| Acts
of non-political torture: Human rights violations
Jane, Dawn, Jessie, Kate, Carrie,
Phoenix, Hope, and Sara are persons whose life experiences contributed
to defining a collective wisdom about the extensive atrocities which
can exist within intimate relationships be these parent-child, parent-adult
child, or spousal relationships. Listening to the women describe their
life-threatening ordeals revealed the existence of spousal violence
and in-home terrorism, of spousal captivity, sexualized enslavement,
and torture, and of ritual abuse [-torture].
From the women who identified them-Selves
as experiencing ritual abuse we heard that the word ritual abuse did
not sufficiently nor respectfully define the cruel and inhuman ordeals
they endured; they were of the opinion they had endured more than
abuse. When asked if they felt they had been tortured they agreed
they had been tortured. Based on their and our collective wisdom we
coined and use the term ritual abuse-torture (RAT).

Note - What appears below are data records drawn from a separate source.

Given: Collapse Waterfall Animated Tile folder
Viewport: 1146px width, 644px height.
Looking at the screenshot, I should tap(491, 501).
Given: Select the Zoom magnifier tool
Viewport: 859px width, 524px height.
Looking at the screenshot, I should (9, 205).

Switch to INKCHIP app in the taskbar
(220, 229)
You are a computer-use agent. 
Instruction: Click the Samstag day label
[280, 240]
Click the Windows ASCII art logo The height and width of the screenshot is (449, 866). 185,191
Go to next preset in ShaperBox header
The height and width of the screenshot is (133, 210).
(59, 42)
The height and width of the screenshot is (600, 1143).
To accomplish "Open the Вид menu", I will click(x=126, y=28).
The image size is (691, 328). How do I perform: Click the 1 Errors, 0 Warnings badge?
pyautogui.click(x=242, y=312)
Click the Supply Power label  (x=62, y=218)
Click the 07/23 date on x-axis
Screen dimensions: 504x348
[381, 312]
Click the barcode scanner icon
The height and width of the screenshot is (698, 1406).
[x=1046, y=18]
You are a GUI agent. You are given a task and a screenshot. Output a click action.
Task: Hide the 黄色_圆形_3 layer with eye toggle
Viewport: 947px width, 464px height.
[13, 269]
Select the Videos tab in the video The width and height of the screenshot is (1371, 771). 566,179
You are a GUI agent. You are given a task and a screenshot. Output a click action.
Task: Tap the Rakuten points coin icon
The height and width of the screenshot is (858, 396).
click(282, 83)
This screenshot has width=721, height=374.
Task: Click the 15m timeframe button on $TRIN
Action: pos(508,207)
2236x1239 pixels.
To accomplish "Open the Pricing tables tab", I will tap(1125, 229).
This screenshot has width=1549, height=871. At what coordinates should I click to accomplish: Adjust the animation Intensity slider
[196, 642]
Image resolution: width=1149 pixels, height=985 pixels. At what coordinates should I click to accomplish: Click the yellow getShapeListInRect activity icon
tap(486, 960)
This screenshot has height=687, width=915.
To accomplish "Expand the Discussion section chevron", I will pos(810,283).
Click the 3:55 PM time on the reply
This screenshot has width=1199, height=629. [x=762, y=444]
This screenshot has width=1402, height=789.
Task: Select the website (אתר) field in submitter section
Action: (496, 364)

It is our opinion in reviewing the
literature on acts of political torture that the ordeals inflicted
on Dawn, Kate, Carrie, Phoenix, Hope, and Sara constituted acts of
physical torture, sexualized torture, and mind-spirit torture comparable
to the commonly used acts of torture used by state sanctioned female
and male torturers. Dawn survived spousal torture, the remaining women
survived infant, toddler, child, youth, and/or “captive” adult RAT.
For this reason we have defined spousal torture and RAT as acts of
non-political torture—a term denoting the reality that acts of torture
happen in our country, in our communities, in our institutions, in
our homes, to children and adults alike. Acts of non-political torture
encapsulate all forms of abuse but abuse does not encapsulate acts
of torture. This is why the women involved in our kitchen table research
project knew their ordeals were more than abuse. They had experienced
ordeals of non-political torture and human rights violations.
A few publications and articles which
discuss the reality that acts of torture are not limited to the politically
or state sanctioned torturer but are acts used by the male and female
non-political torturers who live within our midst can be found in
the following:
1. Amnesty International. (2000). Hidden scandal, secret shame: Torture
and ill- treatment of children (pp. 7-14). London, UK: Amnesty International
Publications.
2. Amnesty International. (2001). Broken bodies, shattered minds—Torture
and ill-treatment of women. London, UK: Amnesty International Publications.
3. Elliott, M. (1993). Female Sexual Abuse of Children (pp. 118-124).
New York: The Guilford Press.
4. Starman, H. (2000). Whose torture is it anyway? The International
Journal of Human Rights, 4(1), 94-102.